- _Set problem_
Decide whether each statement below agrees with the military capabilities text that follows: 1. China's military modernization program began in the early 2000s. 2. Professionalization of the officer corps is one of the listed improvements. 3. The short and medium-range missiles come in ground, air and ship launched versions. For each one, answer yes or no and quote the words of the text that settle it.

- _Document segment_
-- START --

Military Capabilities

Since middle to late 1990’s China has undertaken a systematic, well funded, and focused programme of military modernisation to support its national strategy, force doctrine and foreign policy. Among these efforts, perhaps the most notable overall systemic improvements include:-48

  • Downsizing and reorganisation of China’s overall force structure.
  • Professionalisation of the officer corps.
  • Modifying its doctrine to exploit technology.
  • Large scale realistic integrated joint training.
  • Emphasis on matching responsive logistic support.
  • Thrust on indigenous R&D and manufacture in the upgraded defence industrial complex.
  • Deployment of increasingly advanced short and medium-range missiles with ground, air and ship launched versions. There include, IRBMs with smaller CEP and sophisticated defence counter-measures. The anti-ship cruise missile (ASCM) and anti-ship ballistic missiles (ASBMs).

-- END --

- _Information provided_

-- START --

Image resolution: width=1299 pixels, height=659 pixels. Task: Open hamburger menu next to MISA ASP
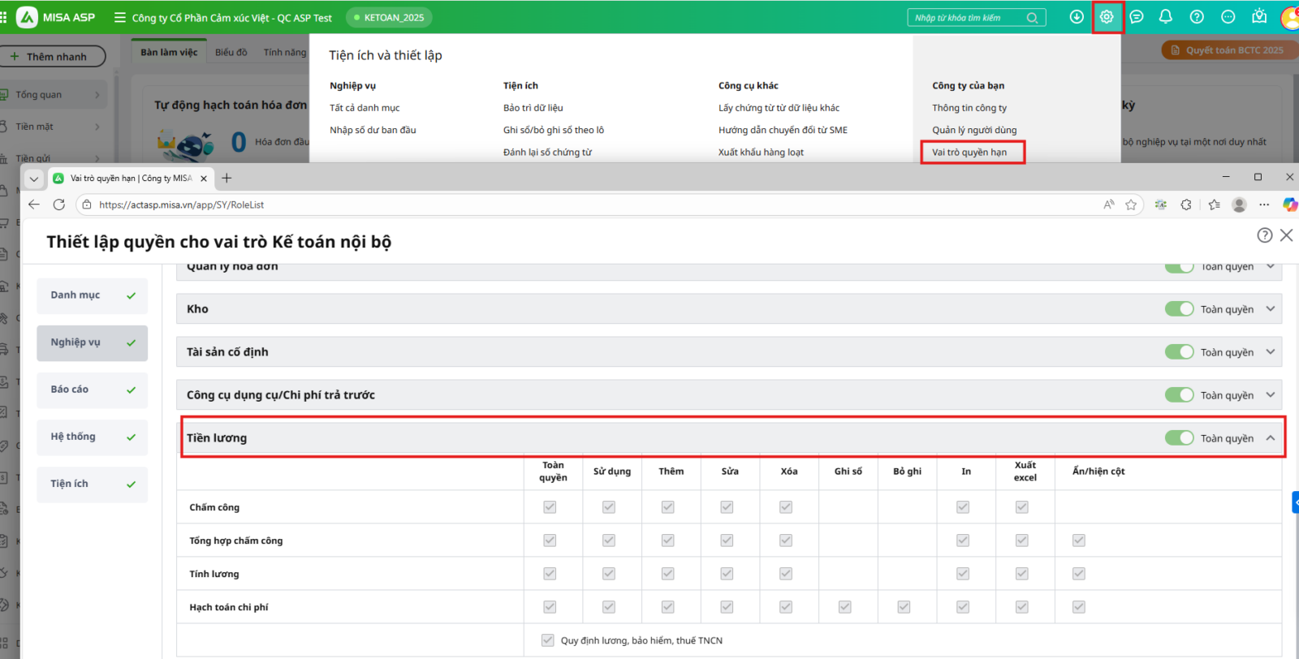[120, 17]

-- END --

- _Result below_
1. No: "Since middle to late 1990’s"
2. Yes: "Professionalisation of the officer corps."
3. Yes: "with ground, air and ship launched versions"